What’s Next (The TODO List)
I’ve got plans for this thing:
Service Retry: If a service crashes, check its retry count and restart it if it hasn’t hit the limit. Some services are flaky – might as well handle that gracefully.
Allowed Failures: Let certain services die without killing everything. Useful for one-shot migrations or periodic jobs that run once and fuck off.
Service Dependencies: Let services declare “I need database service to start first.” Topological ordering for startup so things come up in the right order.
Health Checks: Built-in HTTP endpoints to check if services are alive. Timeouts, failure thresholds, the whole deal.
Management API: HTTP endpoint to see running services and control them. Start/stop/restart individual services without bouncing the whole process.
Metrics: Track startup times, failure counts, restart counts. Optionally export to Prometheus because everyone loves Prometheus.
Service Communication: Built-in message bus so services can talk to each other without you having to roll your own pub/sub bullshit.
Why You Should Give A Shit
If you’re building something with multiple services and you’re tired of:
- Docker Compose files that barely work
- Debugging distributed systems locally
- Managing 47 git repos for one feature
- Choosing between monoliths and microservices hell
- Framework updates that break your shit
Then servicepack might not make you hate everything quite as much.
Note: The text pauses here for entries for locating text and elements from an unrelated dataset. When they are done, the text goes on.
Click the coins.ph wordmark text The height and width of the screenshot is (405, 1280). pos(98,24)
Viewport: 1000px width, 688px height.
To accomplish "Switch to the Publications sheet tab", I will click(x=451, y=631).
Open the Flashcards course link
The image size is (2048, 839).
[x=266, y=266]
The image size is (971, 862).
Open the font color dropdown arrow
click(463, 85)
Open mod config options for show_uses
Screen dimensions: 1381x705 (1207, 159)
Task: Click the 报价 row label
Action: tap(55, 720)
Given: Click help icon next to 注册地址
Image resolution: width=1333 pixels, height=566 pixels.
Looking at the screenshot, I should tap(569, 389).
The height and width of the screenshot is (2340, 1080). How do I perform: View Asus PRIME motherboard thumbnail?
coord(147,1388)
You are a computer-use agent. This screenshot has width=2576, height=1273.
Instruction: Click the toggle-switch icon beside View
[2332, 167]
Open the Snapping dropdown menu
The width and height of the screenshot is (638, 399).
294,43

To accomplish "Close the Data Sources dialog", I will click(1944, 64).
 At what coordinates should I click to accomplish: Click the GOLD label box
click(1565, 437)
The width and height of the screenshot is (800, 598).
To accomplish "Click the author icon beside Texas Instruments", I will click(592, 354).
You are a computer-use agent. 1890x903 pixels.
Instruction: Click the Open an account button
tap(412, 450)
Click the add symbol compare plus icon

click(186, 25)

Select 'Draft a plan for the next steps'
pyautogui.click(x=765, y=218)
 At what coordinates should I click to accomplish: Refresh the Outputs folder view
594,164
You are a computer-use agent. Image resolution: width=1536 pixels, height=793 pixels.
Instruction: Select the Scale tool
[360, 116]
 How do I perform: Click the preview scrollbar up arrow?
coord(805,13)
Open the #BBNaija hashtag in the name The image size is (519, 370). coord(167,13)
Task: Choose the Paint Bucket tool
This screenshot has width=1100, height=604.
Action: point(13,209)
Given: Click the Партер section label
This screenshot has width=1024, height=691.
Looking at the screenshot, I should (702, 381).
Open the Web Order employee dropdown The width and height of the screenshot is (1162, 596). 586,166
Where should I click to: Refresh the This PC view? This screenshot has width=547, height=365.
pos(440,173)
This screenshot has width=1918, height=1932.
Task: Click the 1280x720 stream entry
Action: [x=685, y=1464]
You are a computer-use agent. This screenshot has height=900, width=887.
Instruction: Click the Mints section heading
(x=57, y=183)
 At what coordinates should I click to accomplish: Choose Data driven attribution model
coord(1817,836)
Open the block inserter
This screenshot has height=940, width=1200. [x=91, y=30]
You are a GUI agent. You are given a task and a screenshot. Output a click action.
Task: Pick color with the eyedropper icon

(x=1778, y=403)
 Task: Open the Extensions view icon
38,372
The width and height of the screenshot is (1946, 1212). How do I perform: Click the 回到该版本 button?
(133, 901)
It’s not going to solve world hunger or make your code magically faster. It’s just a framework that gets out of your way and lets you write services without dealing with the usual bullshit.
Clone it, make it yours, write some services, and see if it makes your life less annoying. If it does, great. If it doesn’t, at least you only wasted 30 seconds making it your own.
Where To Find This Shit
https://github.com/psyb0t/servicepack
MIT licensed, do whatever you want with it.